Bitcoin exhibited typical consolidation characteristics on January 9. After dipping to $89,262 in the morning, it quickly rebounded to a high of $91,445, then repeatedly oscillated around $91,200, with a relatively mild intraday decline of only 0.14%. However, behind this calm, there was turbulent undercurrent—total network contract liquidations within 24 hours reached $461 million, with over 127,700 traders facing liquidation. The proportion of long positions liquidated exceeded 90%, reflecting a highly divided market sentiment.



The shift in institutional attitude has become a key factor in suppressing prices. Over the past three days, 11 US-listed Bitcoin spot ETFs experienced a net outflow of $1.128 billion, essentially offsetting the $1.16 billion net inflow seen in the first two trading days of 2026. This clearly indicates a cautious stance among professional funds.

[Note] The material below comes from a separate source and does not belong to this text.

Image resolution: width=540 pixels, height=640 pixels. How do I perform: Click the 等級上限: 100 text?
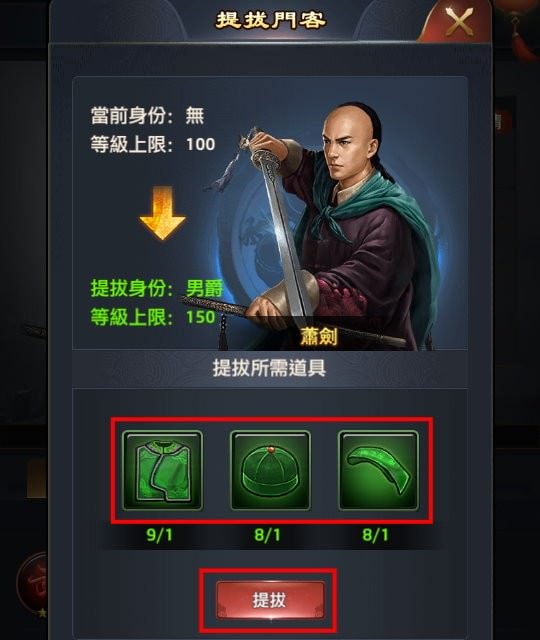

From a stage high of $94,600 on Monday to around $90,000, this decline is driven by this wave of institutional de-risking.

However, positive signals are emerging from regulators. The South Korean government explicitly stated in the "2026 Economic Growth Strategy" that it will promote the implementation of Bitcoin and other digital asset spot ETFs this year. The Financial Committee will accelerate the legislative process for the second phase, and stablecoin regulation frameworks are also on the agenda. Meanwhile, US banks have approved their Merrill Private Bank and Merrill Edge financial advisors to proactively recommend spot Bitcoin ETFs, and approvals have been granted for four products including BlackRock and Fidelity. This marks Bitcoin's gradual integration into the traditional wealth management system.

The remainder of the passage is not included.